Sabtu, 7 Maret 2026
Amandit FM
Hiburan

Arti Lagu Rich Boy - Sara Kays dan Kritik tentang Standar Bahagia Versi Orang Tua

Hafizah Fikriah Waskan - Thursday, 05 March 2026 | 09:31 PM

Background
Arti Lagu Rich Boy - Sara Kays dan Kritik tentang Standar Bahagia Versi Orang Tua
Sara Kays - Rich Boy (YouTube/Sara Kays)

Dirilis pada 2018, Rich Boy menjadi salah satu lagu awal dari Sara Kays yang langsung menunjukkan keberaniannya mengangkat isu sosial. Di balik melodi pop yang ringan, lagu ini menyimpan kritik tajam tentang tekanan keluarga, patriarki, dan standar kesuksesan yang diukur lewat uang.

Lagu dibuka dengan gambaran seorang gadis remaja yang terpaksa pergi kencan. "Purple lips, sad face, going on a stupid date." Bibir ungu dan wajah murung menunjukkan penolakan yang jelas. Namun ayahnya berkata, "Give him a chance." Sejak awal, sudah terlihat bahwa keputusan bukan sepenuhnya miliknya.

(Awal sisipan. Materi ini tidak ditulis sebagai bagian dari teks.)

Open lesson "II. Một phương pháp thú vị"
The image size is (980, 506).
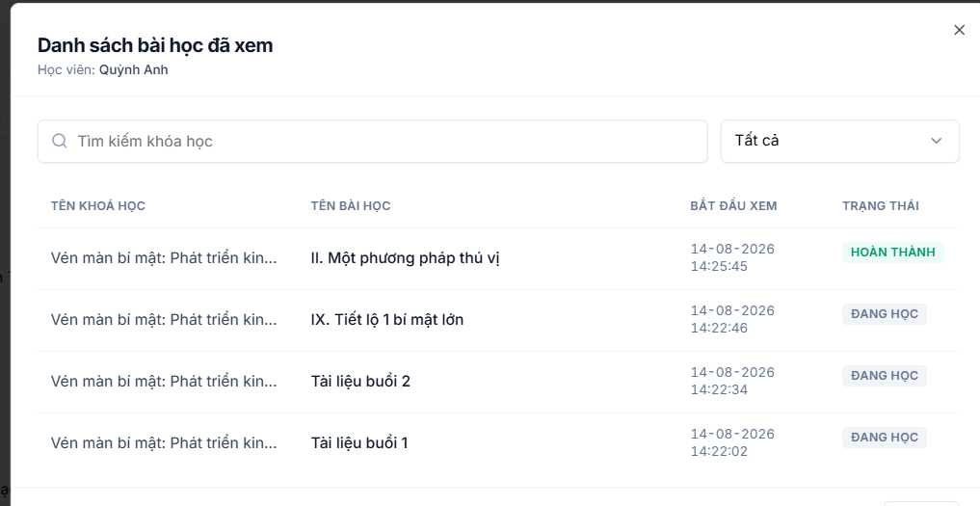[405, 257]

Baris "Play nice, dress up, don't forget your makeup" menggambarkan tuntutan untuk tampil sempurna demi menyenangkan pria kaya tersebut. Bahkan ada kalimat, "I heard he's got a million, so be a lady, not a friend." Ini bukan lagi tentang cinta, tetapi tentang transaksi sosial. Ia diarahkan untuk menjadi "wanita ideal" demi status dan keamanan finansial.

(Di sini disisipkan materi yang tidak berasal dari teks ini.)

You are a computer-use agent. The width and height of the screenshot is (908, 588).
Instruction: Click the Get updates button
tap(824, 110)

Refrain lagu ini merangkum mimpi versi sang ayah. "Marry a rich boy, be a rich girl / Buy a big house on top of the world." Rumah besar di puncak dunia menjadi simbol kesuksesan materi. Ia dijanjikan gelar putri dan ratu. Namun kalimat berikutnya mematahkan fantasi itu, "But her and her daddy, they never agree." Di sinilah konflik utama berada, perbedaan definisi bahagia antara anak dan orang tua.

Lirik yang paling menyakitkan mungkin ada pada, "Marry a rich boy, you'll need the money / So maybe one day, you'll be worth something, honey." Nilai seorang perempuan seolah diukur dari siapa yang ia nikahi. Uang dijadikan cara untuk membuatnya "berharga". Ini kritik yang sangat jelas terhadap pandangan bahwa perempuan harus bergantung pada pria kaya untuk mendapatkan status sosial.

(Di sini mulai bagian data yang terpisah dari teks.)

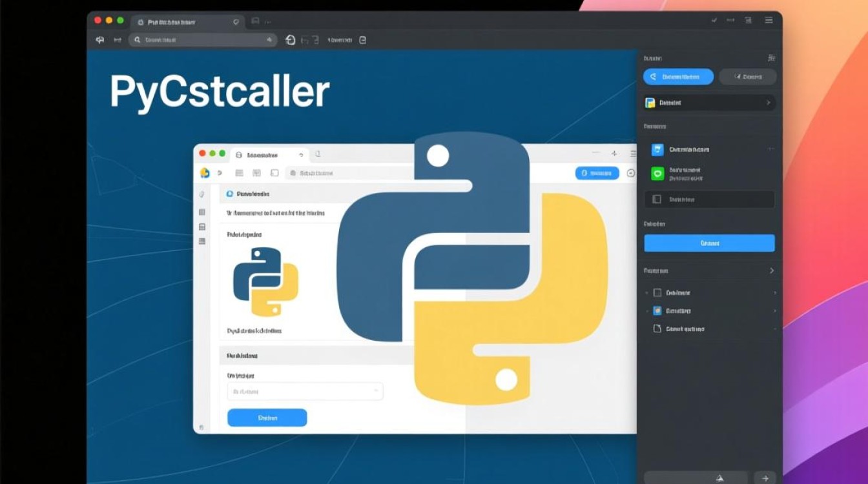Image resolution: width=868 pixels, height=484 pixels.
Task: Click the Python logo icon in the browser tab
Action: (x=140, y=21)
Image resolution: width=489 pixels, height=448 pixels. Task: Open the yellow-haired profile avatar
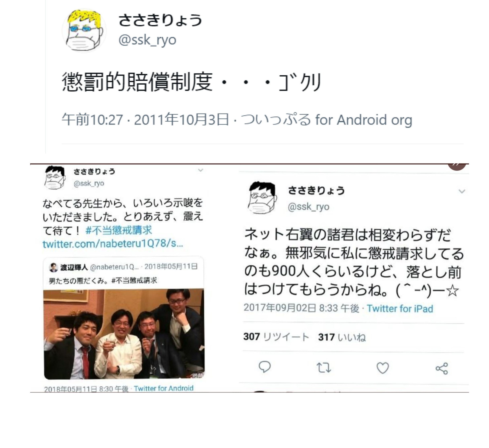[x=84, y=31]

Bagian "Baby, you're not gonna make it on your own" memperlihatkan kurangnya kepercayaan terhadap kemampuan sang anak. Ia dianggap tidak akan mampu berdiri sendiri tanpa perlindungan finansial laki-laki. Pesan ini tidak hanya menekan, tetapi juga meremehkan potensi dan kemandirian perempuan.

Secara keseluruhan, Rich Boy adalah lagu tentang perlawanan halus terhadap ekspektasi yang membatasi. Sara Kays tidak hanya bercerita tentang satu gadis dan ayahnya, tetapi tentang banyak perempuan yang dibesarkan dengan narasi bahwa keamanan dan kebahagiaan datang dari pernikahan dengan pria mapan.

Melalui lirik yang lugas dan sedikit satir, Sara menegaskan bahwa nilai diri tidak ditentukan oleh rekening bank pasangan. Kebahagiaan bukan soal menikah dengan orang kaya, tetapi tentang kebebasan memilih jalan hidup sendiri.